Over the past few years IMS in the Nordics has worked more and more with other stakeholders outside of our traditional client base of pharmaceutical companies. Pharmacy chains, governmental stakeholders, care providers, payers, etc. With such assignments we can really add value around the international comparison aspects.
This is one of IMS’ key strengths. We can help and support analysis through which clients can gain visibility on how price levels in other countries compare or how a certain model compares to other models in other countries. We have built a healthy business in that space here in the Nordics.
Is this type of cooperation particularly well suited for countries like Denmark and Sweden that are known for consensus based models of working in cooperation between different stake holders to improve healthcare outcomes?
That is a good point. The question is also, is the collaboration between industry, government, academia working as well as it should?

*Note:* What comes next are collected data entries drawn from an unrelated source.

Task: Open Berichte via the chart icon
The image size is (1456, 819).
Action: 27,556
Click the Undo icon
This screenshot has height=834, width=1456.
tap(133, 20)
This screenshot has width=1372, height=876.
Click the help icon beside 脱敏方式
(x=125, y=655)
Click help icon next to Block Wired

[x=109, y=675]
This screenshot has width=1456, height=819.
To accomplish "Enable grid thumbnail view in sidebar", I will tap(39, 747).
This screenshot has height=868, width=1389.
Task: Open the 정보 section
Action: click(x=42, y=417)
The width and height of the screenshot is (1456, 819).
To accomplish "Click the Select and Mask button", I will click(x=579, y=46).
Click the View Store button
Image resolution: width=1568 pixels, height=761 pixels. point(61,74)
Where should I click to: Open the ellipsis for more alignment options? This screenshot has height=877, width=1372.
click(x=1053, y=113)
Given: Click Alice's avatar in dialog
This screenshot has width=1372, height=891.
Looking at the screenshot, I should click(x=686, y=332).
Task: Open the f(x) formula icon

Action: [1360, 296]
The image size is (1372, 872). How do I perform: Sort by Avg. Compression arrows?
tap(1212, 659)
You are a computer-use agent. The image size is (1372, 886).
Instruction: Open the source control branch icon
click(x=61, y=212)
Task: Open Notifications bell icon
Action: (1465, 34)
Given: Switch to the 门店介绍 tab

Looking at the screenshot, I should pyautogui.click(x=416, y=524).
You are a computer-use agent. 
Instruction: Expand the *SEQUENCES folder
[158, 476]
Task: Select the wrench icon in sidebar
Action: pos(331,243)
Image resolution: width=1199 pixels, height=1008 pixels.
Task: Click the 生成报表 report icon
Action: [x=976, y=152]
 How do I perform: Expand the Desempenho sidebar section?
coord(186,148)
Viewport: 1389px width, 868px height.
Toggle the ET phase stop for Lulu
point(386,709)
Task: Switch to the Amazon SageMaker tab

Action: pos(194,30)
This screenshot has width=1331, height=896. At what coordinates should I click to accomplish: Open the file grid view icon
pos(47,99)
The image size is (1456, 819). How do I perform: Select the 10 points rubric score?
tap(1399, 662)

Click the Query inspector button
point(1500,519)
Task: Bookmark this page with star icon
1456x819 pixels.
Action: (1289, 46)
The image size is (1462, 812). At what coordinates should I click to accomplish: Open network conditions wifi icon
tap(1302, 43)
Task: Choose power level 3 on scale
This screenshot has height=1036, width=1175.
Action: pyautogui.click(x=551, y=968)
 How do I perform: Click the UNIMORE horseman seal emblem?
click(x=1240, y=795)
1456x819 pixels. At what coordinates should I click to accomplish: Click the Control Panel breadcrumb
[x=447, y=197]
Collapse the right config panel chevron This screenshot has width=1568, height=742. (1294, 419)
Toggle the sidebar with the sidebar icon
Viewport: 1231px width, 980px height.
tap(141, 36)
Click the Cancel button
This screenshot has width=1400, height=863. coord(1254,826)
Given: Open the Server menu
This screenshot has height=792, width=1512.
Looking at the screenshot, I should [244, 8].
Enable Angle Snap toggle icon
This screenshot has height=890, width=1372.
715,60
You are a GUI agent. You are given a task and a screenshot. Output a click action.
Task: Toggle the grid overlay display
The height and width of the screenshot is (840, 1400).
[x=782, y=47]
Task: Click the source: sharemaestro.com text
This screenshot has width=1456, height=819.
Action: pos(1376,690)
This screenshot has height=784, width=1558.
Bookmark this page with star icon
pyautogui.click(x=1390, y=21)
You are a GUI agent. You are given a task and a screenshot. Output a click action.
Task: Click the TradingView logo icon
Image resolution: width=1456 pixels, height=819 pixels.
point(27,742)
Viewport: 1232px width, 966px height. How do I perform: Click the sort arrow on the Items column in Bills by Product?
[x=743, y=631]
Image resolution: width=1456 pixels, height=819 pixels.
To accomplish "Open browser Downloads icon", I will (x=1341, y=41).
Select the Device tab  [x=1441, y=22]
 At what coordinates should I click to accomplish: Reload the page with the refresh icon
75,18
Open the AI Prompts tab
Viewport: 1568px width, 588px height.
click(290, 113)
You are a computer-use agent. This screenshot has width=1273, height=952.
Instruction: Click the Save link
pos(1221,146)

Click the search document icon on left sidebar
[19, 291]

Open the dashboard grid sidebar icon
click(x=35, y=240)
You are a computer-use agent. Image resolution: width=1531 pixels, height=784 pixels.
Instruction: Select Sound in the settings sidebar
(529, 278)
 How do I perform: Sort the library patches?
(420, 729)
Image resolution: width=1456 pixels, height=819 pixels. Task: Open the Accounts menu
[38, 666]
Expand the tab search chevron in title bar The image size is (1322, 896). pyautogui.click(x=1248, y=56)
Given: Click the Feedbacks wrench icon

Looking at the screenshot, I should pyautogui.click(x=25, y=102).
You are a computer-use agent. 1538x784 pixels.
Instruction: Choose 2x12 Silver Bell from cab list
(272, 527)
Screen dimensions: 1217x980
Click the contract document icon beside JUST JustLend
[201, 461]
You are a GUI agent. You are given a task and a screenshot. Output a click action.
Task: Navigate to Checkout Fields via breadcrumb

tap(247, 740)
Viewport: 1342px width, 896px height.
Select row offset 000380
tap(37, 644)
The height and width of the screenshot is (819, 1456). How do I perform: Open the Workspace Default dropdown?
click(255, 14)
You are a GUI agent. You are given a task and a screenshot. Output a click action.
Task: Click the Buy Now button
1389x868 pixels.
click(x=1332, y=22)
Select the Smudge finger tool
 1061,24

There are many good initiatives but I sometimes do not see the effects when it comes to the delivery of innovation.
Healthcare systems in this region have a specific structure: they are funded through taxes, the government is the provider, and there are limited private options. Another shared characteristic is that most citizens are quite happy with the system and feel that it is delivering perhaps not great, but good value at least.
Is there room in that model to also make sure that innovation continues coming through? Is the collaboration between industry, medtech or pharma, government and the academia really strong enough? I do not feel that is the case today.
There are good initiatives, but they sometimes feel a little bit like a late wake-up call. Only when AstraZeneca shut down a big chunk of its research operations in Sweden the government hurried to drum up plans and policies around innovation.
In Demark there is a stronger recognition of the domestic pharmaceutical industry. It is a very important employer and a very important export for the country. It also draws brain power that the entire country can benefit from. The Danish government and their ambitions, together with the pharmaceutical industry association and other players, are slightly more concrete.
Collaboration has to deliver concrete outcomes that benefit the patient, help companies grow, help create future employment opportunities, and create future export income. There is a good model and a willingness to reach consensus and collaboration, but we are not there yet.
Given our expertise, knowledge and network, IMS can play a role in helping other players progress in setting up that kind of collaboration.
Our capabilities and competences are well suited to help care providers, care payers, governments and authorities in their work. That is our clear ambition: to create a stronger alliance with all stakeholders in the healthcare environment.